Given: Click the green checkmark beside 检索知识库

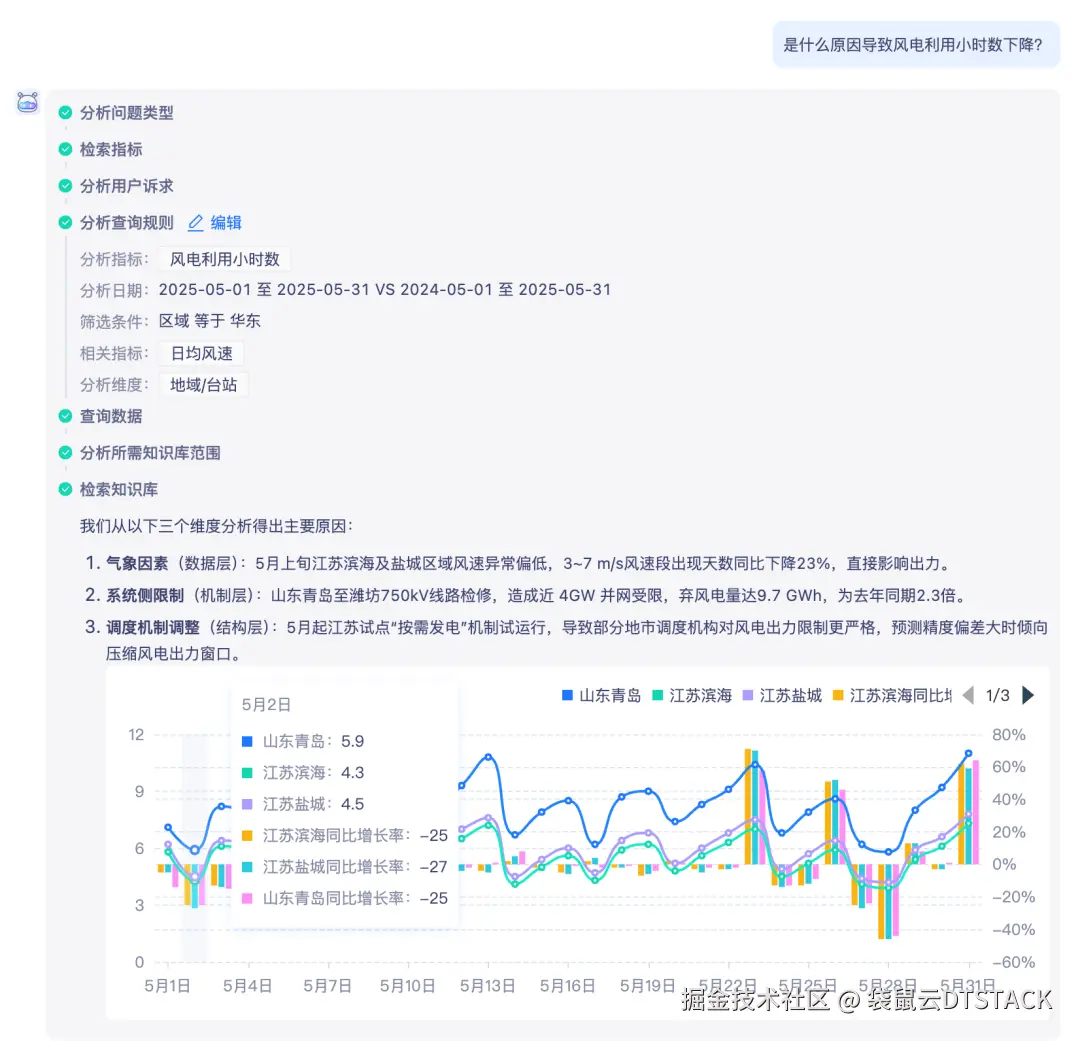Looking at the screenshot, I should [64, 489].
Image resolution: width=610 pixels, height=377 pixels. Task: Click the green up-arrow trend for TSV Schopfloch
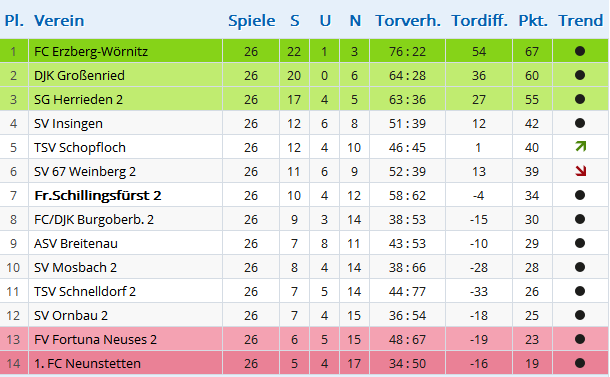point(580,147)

* * *

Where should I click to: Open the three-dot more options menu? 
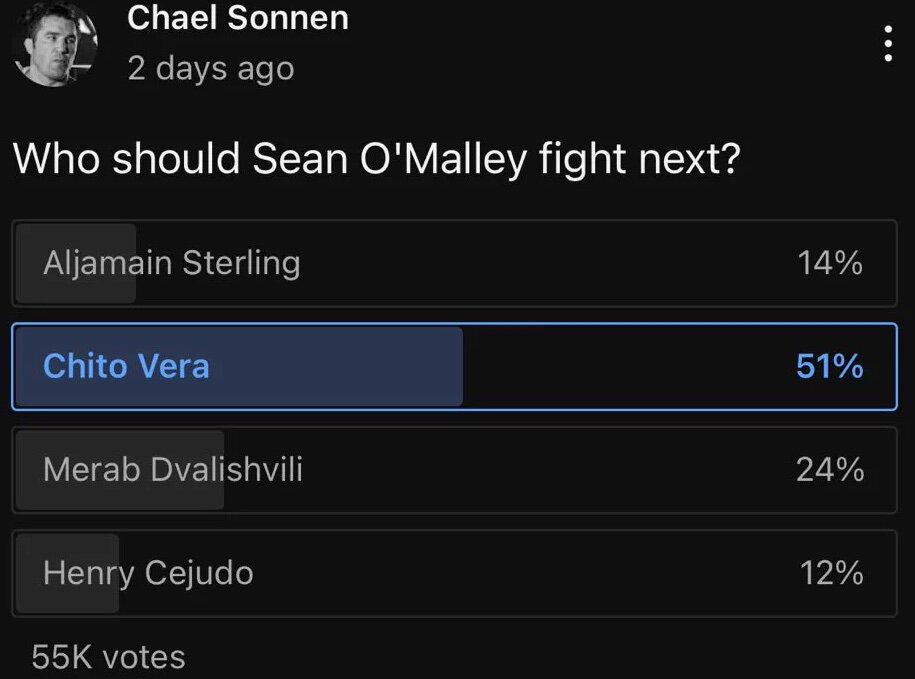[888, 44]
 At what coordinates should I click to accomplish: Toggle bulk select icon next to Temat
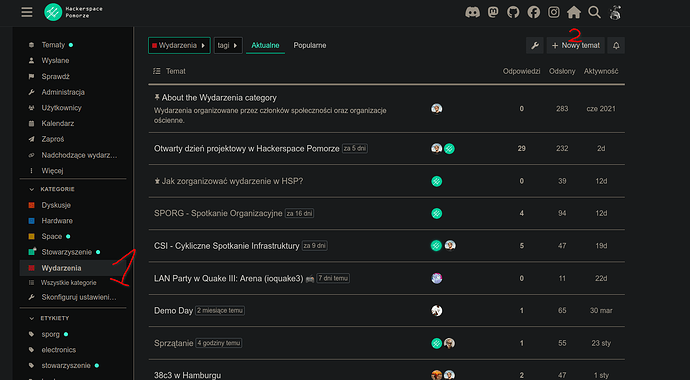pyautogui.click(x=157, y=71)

(What is asked): Copy the items from the line with "Where should I" up to and including the line with "pyautogui.click(x=157, y=71)", and leave the pictures out of your copy.

(Exercise solution):
Where should I click to: Open the three-dot more options menu? 
[888, 44]
 At what coordinates should I click to accomplish: Toggle bulk select icon next to Temat
pyautogui.click(x=157, y=71)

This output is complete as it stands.